■ AIM OF THE TASK:
Leaving out all pictures, return exactly the lines from the one that contains "Where should I" through the end of the data below.

■ Data excerpts:
:::
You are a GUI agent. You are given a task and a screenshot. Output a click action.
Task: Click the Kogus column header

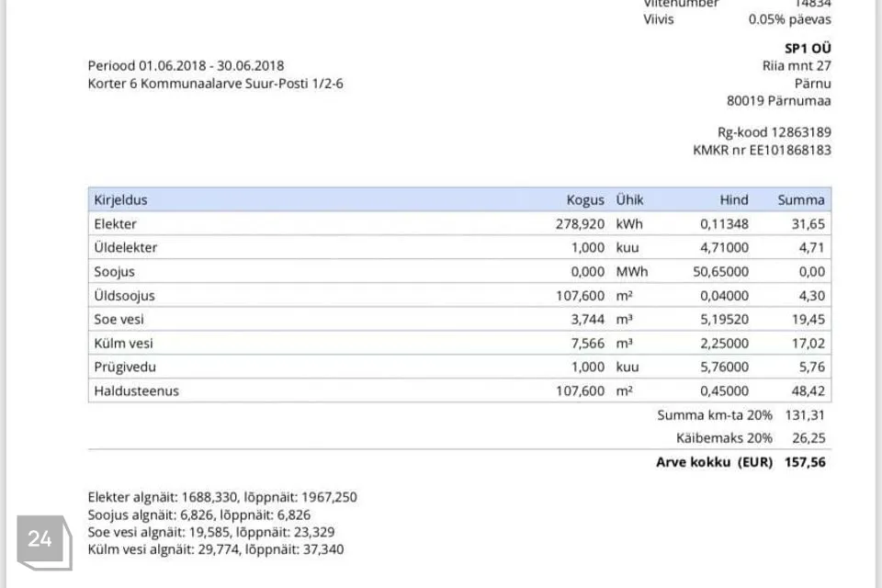(x=585, y=199)
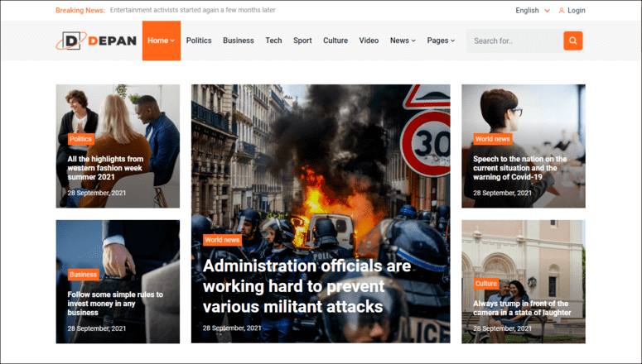Open the Sport section
This screenshot has width=642, height=364.
(x=302, y=41)
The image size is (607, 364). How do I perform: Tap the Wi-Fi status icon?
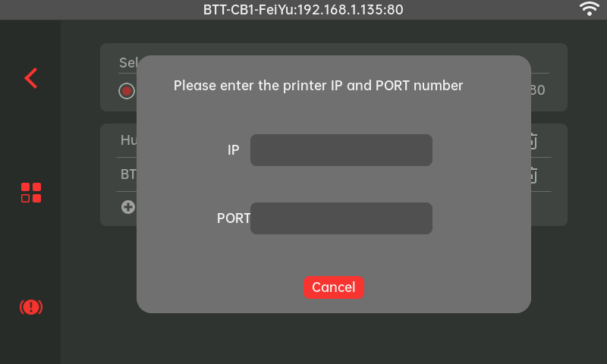tap(589, 9)

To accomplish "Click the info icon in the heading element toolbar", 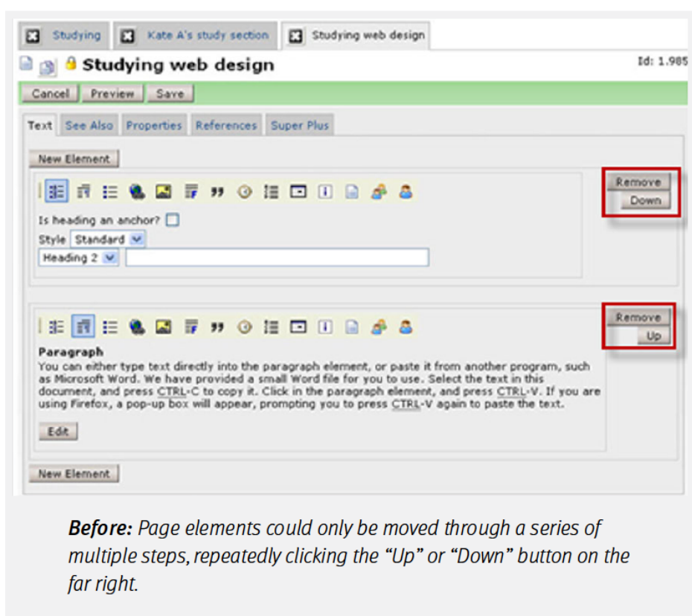I will pos(325,192).
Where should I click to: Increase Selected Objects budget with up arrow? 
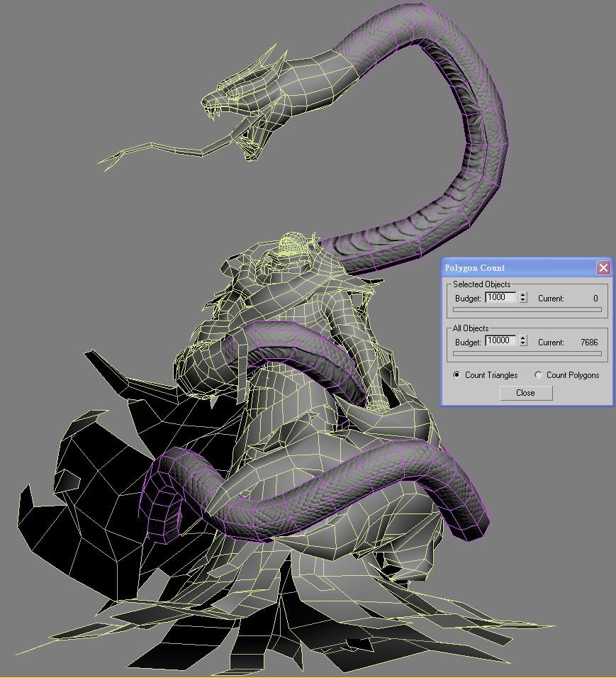(523, 295)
:::
■ RESULT OF THIS TASK:
Where should I click to: Increase Selected Objects budget with up arrow? 
(523, 295)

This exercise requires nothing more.